There was more dead time. There was more white air, until Jason’s memories returned, and he cried, in a cracking voice: “What did you do?”

“Let’s walk away,” Russell said, without affectation.

Jason’s first thought was to help Charlie. But he took a look at him: it was just a body. It was a heap. He reached forward, but he realized there was nothing to touch but a lump.

Russell tugged at his arm and then he was walking, towards the weedy hill to the east and the copse of trees next to the cable company along Cedar Avenue. They were soon obscured by dead weeds. When they slipped into a bare section of the forest worn away by the tread of kids’ bikes and shoes, Jason primed himself and punched Russell in the jaw. Russell fell away with the impact onto the bough of a fallen tree.

“What did you do?” Jason screamed. Spit flew out of his mouth and he drooled over his lower lip.

“I wanted to see what I could get away with,” said Russell, rubbing his jaw without anger. “You fag. I wanted to see what I could get away with.”

Jason’s lungs ached and lodged his body in anaerobic shock. “How could you do that? How could you do it?” His spine seemed to curl and harden like a snail’s shell, and he crouched into a catcher’s position and wrapped his arms around his head.
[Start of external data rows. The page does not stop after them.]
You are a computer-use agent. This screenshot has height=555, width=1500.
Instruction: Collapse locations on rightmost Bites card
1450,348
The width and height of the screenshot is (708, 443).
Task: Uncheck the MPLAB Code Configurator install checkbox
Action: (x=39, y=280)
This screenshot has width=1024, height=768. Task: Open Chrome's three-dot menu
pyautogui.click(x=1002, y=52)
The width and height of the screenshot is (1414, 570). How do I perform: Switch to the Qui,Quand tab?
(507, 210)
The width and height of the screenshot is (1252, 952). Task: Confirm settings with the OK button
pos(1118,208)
Russell stood watching the pavilion; he was mostly hidden by the trees and weeds but made no real effort to be stealthy. He was watching when the police came, then the EMTs; both took turns checking the boy’s pulse, and then stood over the corpse, looking at it.

Jason was sweating, and the beads in the cold November air formed steam around his face. He felt like he was about to throw up, or that his bowels were about to loosen. There was only one voice in his head: the voice of his father. Be strong, it said. You have to be strong in this life if you want to survive.
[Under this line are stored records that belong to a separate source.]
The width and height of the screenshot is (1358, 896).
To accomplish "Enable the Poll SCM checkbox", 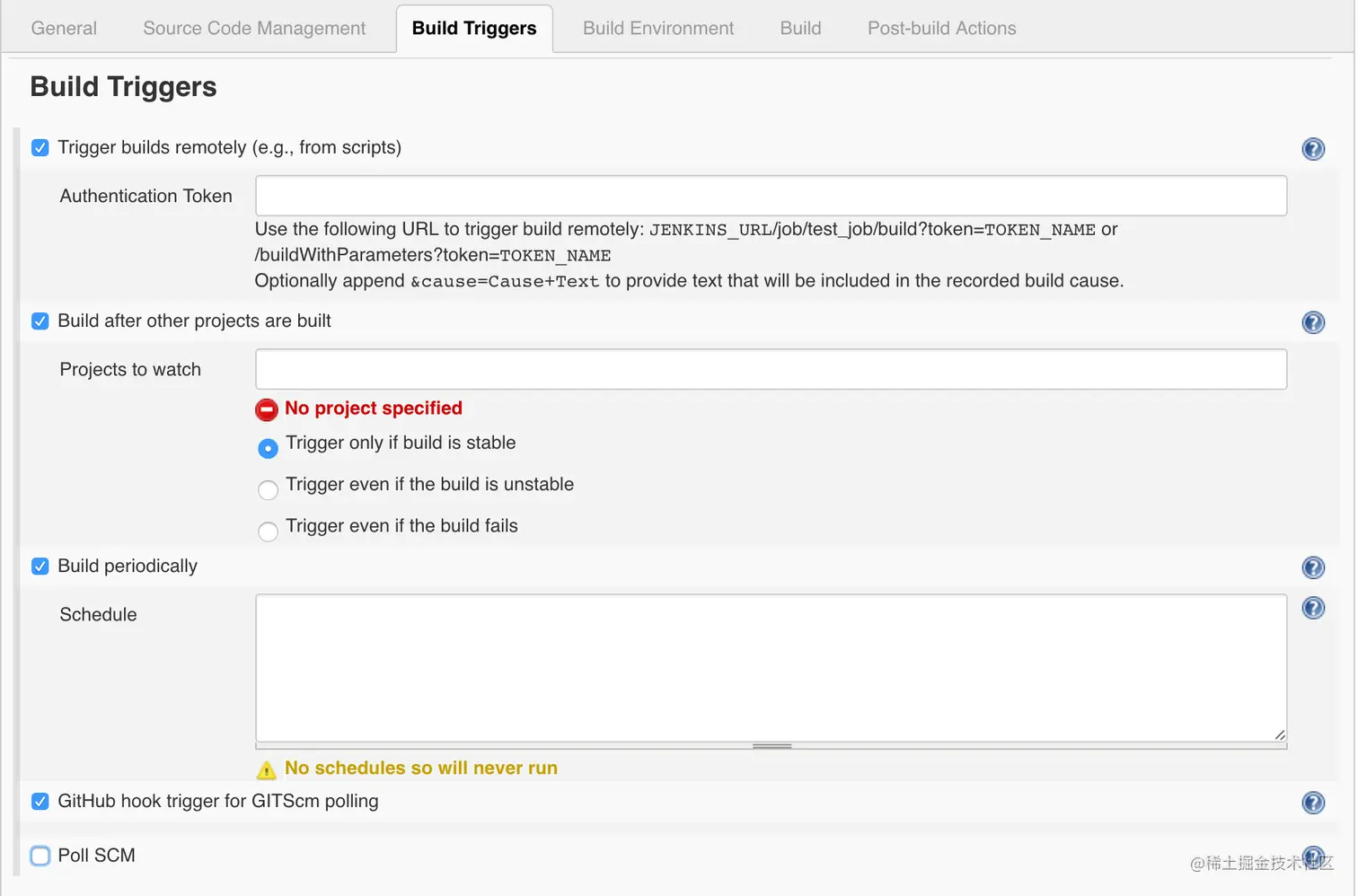I will [x=40, y=856].
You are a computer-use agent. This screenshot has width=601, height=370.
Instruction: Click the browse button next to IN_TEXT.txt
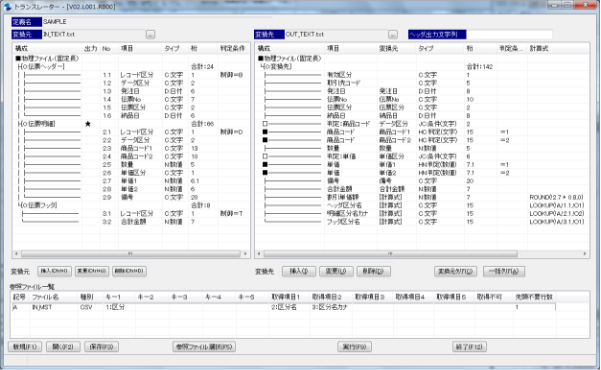click(x=150, y=35)
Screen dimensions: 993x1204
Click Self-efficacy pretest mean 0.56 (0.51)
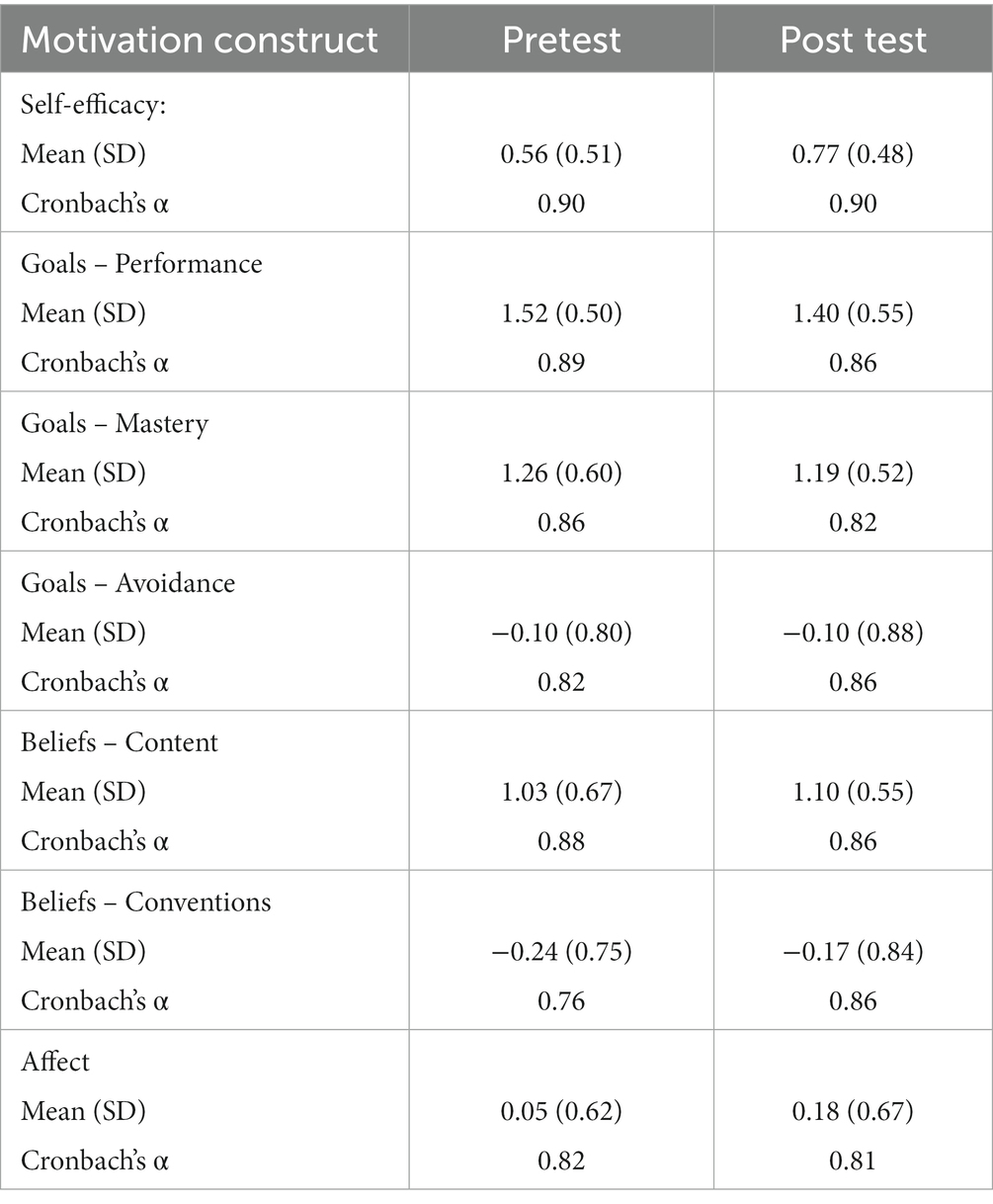coord(561,154)
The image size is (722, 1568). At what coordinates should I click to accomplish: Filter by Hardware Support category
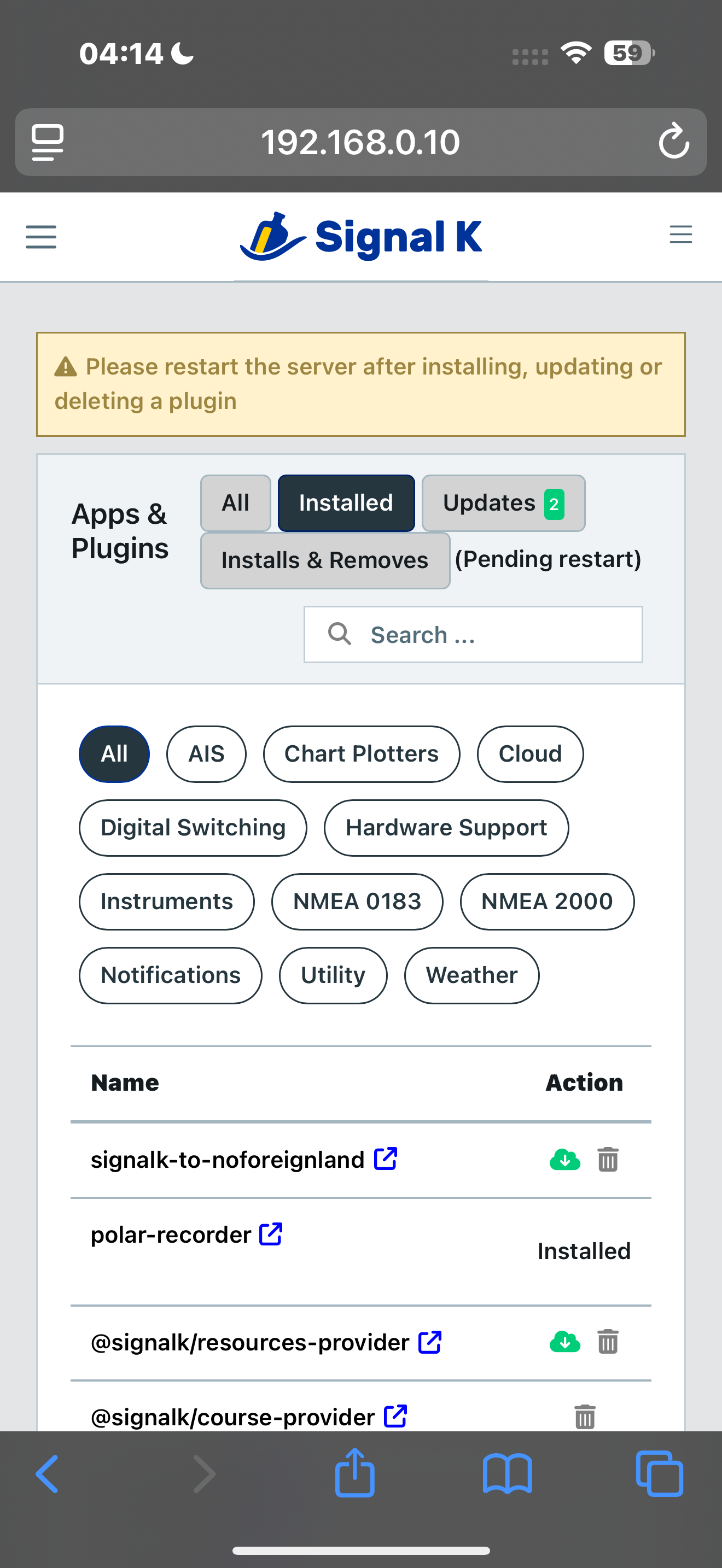point(446,828)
“I’m here. I’m okay. I’m here,” he uttered under his breath. He was alive. He was breathing. He was alive and not trapped in a prison or the back of a cop car. He was free, on the earth, breathing air. I exist, he thought. I’m strong, and I exist, and that means nothing hurt me.

Russell started laughing quietly, as if someone had whispered a joke in his ear. He reflected aloud: “The average man is so small he can’t control anyone. The average man is so small he can barely control himself. But what kind of man is that? What kind of man can’t change the world? This is what makes men great or obsolete. Don’t you worry about being insignificant?” he asked, turning to Jason.
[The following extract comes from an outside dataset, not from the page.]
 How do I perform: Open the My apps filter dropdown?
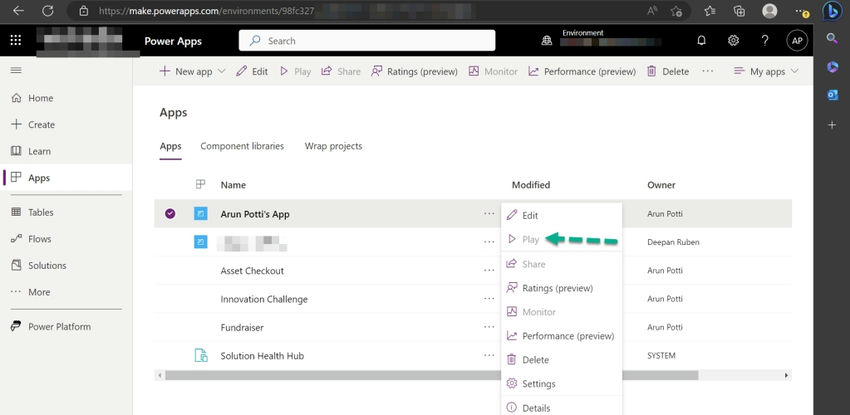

But Jason didn’t answer. And for another hour, the boys remained quiet but for Russell’s occasional soft laughter. The ambulance left first, and a quarter of an hour after that, the police drove away.

“Well, that was something,” said Russell. He stood from the bough he had been leaning against, and started out of the woods.

“Where are you going?” Jason croaked.

“I’m a traveling show, faggot.” He trod out of the woods, back towards the pavilion.

But Jason couldn’t move. He watched Russell striding proudly on his way out of the park. Some neighborhood kids had come over, hoping to see blood on the concrete, and Russell waved at them and pointed out where the blood was before continuing on his way.

Jason stayed where he was as the afternoon faded into dingy evening. He was cold. He decided not to leave the shelter of the woods, but followed them through thick brambles and some barbed wire from a long-extinct farm, northwards. He had to stop at Cedar Creek, but it was shallow enough to get nothing but his shoes and the cuffs of his jeans caked in clay and mud. He crossed through the Westerfields’ backyard and jogged the rest of the way to his house.

With every step of the way, he kept telling himself I’m okay, and because he was still speaking he knew it was true. It’s okay; it’s okay, he repeated, again and again. The past is all inside of me.

He made it home, where Davis was already talking about a dead kid at the park. Jason changed out of his dirty clothes before anyone could ask him about them.

***

“A Lesson in Justice” is an excerpt from A Few Things Broken at the Seams, Richard Greenhorn’s new short story collection in progress.